HGGA: What are some of the biggest challenges you’ve faced as a young scientist?
OB: I am still in an early stage of my postdoc phase, but I know that I want to work in academia. What I start to see as a challenge in the upcoming years is the low number of tenured positions. Science is a very competitive field where it is hard to get these positions and secure funding for research projects. In addition, balancing a career in academia and a personal life can be challenging, especially for women, and timelines are something that I am currently highly thinking about. I am feeling very grateful for the people with whom I have been working so far who were and are very supportive, and I am convinced that this support is a key factor in achieving career goals.
HGGA: And for fun, what is one of the most fascinating things in genetics you’ve learned about in the past year or so?

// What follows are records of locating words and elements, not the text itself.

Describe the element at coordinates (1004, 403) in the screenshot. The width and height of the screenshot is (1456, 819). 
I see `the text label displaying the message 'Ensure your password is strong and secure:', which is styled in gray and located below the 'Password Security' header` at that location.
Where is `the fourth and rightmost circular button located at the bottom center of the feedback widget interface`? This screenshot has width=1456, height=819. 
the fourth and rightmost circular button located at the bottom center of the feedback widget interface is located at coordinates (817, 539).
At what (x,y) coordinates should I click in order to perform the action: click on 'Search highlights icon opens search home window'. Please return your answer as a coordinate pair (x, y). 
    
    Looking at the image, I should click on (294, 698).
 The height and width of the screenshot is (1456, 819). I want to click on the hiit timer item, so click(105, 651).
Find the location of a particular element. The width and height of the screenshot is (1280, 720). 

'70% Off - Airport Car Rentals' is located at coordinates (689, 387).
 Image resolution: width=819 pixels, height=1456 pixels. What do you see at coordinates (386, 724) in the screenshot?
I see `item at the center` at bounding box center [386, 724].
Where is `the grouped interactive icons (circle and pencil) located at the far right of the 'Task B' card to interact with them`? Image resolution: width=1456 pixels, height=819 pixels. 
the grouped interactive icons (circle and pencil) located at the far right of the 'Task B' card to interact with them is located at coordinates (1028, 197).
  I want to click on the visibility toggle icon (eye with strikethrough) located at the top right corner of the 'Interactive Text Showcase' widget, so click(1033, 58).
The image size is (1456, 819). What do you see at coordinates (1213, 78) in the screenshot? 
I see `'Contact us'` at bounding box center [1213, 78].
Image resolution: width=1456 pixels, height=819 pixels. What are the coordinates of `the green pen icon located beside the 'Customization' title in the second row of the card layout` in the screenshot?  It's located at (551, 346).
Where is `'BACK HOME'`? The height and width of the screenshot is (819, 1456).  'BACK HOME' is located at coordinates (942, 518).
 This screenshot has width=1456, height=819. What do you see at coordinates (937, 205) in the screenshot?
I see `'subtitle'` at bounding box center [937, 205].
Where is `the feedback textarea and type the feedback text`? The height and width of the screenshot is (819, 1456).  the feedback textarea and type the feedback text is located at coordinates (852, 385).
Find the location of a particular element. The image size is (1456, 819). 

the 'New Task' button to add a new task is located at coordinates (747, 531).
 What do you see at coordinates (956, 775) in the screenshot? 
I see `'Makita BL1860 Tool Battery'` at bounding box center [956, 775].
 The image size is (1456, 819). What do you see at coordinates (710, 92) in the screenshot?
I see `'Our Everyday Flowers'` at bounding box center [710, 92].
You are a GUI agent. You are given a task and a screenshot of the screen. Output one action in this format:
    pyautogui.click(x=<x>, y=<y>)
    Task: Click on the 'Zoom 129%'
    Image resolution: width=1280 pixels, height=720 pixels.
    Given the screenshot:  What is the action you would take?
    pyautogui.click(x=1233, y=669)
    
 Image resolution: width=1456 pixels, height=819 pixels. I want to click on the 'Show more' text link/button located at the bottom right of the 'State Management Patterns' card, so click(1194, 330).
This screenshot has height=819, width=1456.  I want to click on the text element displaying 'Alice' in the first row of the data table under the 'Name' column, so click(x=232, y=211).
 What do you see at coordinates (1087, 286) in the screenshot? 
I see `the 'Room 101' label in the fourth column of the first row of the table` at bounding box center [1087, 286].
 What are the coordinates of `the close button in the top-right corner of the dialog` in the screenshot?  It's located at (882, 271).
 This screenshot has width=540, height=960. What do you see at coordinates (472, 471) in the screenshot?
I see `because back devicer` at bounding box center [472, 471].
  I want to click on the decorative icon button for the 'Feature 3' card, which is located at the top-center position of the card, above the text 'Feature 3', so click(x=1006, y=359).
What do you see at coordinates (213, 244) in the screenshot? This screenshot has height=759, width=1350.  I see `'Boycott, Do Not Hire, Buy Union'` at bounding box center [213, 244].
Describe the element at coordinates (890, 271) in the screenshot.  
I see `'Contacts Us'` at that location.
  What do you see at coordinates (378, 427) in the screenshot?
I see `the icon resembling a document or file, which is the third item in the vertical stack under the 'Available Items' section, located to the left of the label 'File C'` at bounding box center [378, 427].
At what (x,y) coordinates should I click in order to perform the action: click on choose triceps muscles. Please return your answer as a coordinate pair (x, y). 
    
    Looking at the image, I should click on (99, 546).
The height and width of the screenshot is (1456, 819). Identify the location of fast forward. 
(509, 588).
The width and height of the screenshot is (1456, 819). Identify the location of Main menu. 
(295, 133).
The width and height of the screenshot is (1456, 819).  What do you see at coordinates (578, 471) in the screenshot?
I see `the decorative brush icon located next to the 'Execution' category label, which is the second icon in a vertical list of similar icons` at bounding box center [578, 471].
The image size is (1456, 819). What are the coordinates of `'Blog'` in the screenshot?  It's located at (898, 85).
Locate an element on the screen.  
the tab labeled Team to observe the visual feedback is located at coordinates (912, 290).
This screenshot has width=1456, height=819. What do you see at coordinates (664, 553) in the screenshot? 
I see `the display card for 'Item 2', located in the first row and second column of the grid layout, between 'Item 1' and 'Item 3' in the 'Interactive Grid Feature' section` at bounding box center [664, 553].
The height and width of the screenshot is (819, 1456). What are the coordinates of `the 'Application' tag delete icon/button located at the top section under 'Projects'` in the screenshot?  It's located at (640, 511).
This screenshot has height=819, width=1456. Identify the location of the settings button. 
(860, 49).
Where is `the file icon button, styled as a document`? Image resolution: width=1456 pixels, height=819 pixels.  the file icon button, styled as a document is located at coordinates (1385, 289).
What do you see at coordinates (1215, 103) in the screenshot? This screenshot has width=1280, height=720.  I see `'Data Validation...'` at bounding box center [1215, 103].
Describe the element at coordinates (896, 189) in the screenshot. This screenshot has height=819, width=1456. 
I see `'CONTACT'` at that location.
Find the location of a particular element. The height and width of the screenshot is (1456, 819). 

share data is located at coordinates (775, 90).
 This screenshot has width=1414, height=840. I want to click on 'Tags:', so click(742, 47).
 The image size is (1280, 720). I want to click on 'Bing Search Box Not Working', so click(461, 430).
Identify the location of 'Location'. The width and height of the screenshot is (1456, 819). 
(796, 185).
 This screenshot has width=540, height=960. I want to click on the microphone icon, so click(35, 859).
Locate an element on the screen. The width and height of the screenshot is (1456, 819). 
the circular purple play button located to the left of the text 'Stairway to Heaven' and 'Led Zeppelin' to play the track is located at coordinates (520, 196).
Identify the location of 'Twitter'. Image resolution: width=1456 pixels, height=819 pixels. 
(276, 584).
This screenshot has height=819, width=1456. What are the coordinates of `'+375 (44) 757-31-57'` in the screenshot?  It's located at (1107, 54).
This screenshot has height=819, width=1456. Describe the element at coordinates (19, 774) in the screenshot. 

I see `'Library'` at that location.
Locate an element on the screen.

PN: I was recently amazed by a study published by Lopera et al. on Alzheimer’s disease. The authors described a very rare protective mutation in a high-risk person which largely delayed the onset of the disease, the effect being linked to an effect on the Tau protein. I think that this study is very important as Alzheimer’s disease is expected to represent a major health challenge in coming years. This work highlights the power of detecting individuals with this distinct class of mutation and is a perfect example of how genetic studies help us to better understand, and potentially treat, human complex diseases.